The role of T cell receptors in non-MHC-restricted cytotoxicity

Abstract

The relationship between natural killer cells (NK) and cells of the T lineage has been obscured by the existence of poorly characterized clones of presumed NK origin. We have analyzed nine of these cloned cell lines displaying varying levels of cytotoxic activity against NKS YAC-1 target cells for rearrangement and expression of the genes encoding the alpha, beta, and gamma chains of the T cell receptor for antigen. Rearrangements at both the TcR beta and gamma loci were detected in all clones often at both alleles. Rearrangement patterns at the TcR beta locus were identical in several clones, despite different degrees of cytotoxicity. T cell receptor alpha, beta, and gamma genes were expressed as full length transcripts in all clones regardless of their levels of cytotoxic activity.
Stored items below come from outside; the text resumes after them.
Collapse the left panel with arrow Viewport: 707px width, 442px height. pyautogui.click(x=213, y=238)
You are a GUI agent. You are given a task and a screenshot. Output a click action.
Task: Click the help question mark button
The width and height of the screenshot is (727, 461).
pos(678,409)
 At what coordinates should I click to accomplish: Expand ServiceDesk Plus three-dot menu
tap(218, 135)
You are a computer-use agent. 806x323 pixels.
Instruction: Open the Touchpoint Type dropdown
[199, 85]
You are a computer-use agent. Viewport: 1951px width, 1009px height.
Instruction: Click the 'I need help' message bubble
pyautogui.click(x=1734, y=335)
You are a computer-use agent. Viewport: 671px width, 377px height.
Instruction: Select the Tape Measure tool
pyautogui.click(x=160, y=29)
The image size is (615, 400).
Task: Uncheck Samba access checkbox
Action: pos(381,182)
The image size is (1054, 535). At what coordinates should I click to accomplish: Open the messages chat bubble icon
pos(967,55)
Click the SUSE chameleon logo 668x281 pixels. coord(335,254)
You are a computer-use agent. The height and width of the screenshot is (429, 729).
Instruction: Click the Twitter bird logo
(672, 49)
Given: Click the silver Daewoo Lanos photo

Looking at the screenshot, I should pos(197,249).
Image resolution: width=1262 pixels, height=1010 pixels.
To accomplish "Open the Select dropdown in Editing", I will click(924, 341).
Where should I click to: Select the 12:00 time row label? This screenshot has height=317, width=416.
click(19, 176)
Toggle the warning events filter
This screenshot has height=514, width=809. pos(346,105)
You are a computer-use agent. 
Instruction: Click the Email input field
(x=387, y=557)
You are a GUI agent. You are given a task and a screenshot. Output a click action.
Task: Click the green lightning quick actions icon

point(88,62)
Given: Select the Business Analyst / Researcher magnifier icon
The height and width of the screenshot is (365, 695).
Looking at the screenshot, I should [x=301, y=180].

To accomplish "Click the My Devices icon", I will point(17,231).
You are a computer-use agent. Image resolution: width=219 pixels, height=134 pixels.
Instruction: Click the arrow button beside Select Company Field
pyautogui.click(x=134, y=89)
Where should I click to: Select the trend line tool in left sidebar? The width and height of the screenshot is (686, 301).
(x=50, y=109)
To explore the involvement of cell surface molecules in the cytolytic events, studies were undertaken to determine whether cytotoxic activity could be inhibited by antibodies against CD3, LFA-I, and H-2KdDd. In two selected clones, both alpha and beta chains of the LFA-I molecule were expressed but only monoclonal antibodies against the alpha chain significantly blocked cytotoxicity. Cytotoxicity was also inhibited by monoclonal antibodies against epitopes of H-2KdDd and CD3, the extent of inhibition correlating with the level of surface expression on both clones. These data suggest that conventional alpha/beta heterodimers may be necessary but not sufficient for target cell recognition by these clones. Since T cell receptor rearrangement and expression occur normally in the T cell lineage but not the NK lineage, these results also indicate that a subpopulation of cells with non-MHC-restricted killer activity lies on the T cell differentiation pathway and is selected by in vitro growth with IL-2. The limited rearrangement pattern observed can be explained if only a small subpopulation of T cells is capable of non-MHC-restricted killing, and if certain rearrangements favor self-MHC recognition which is known to block cytolysis in the NK system.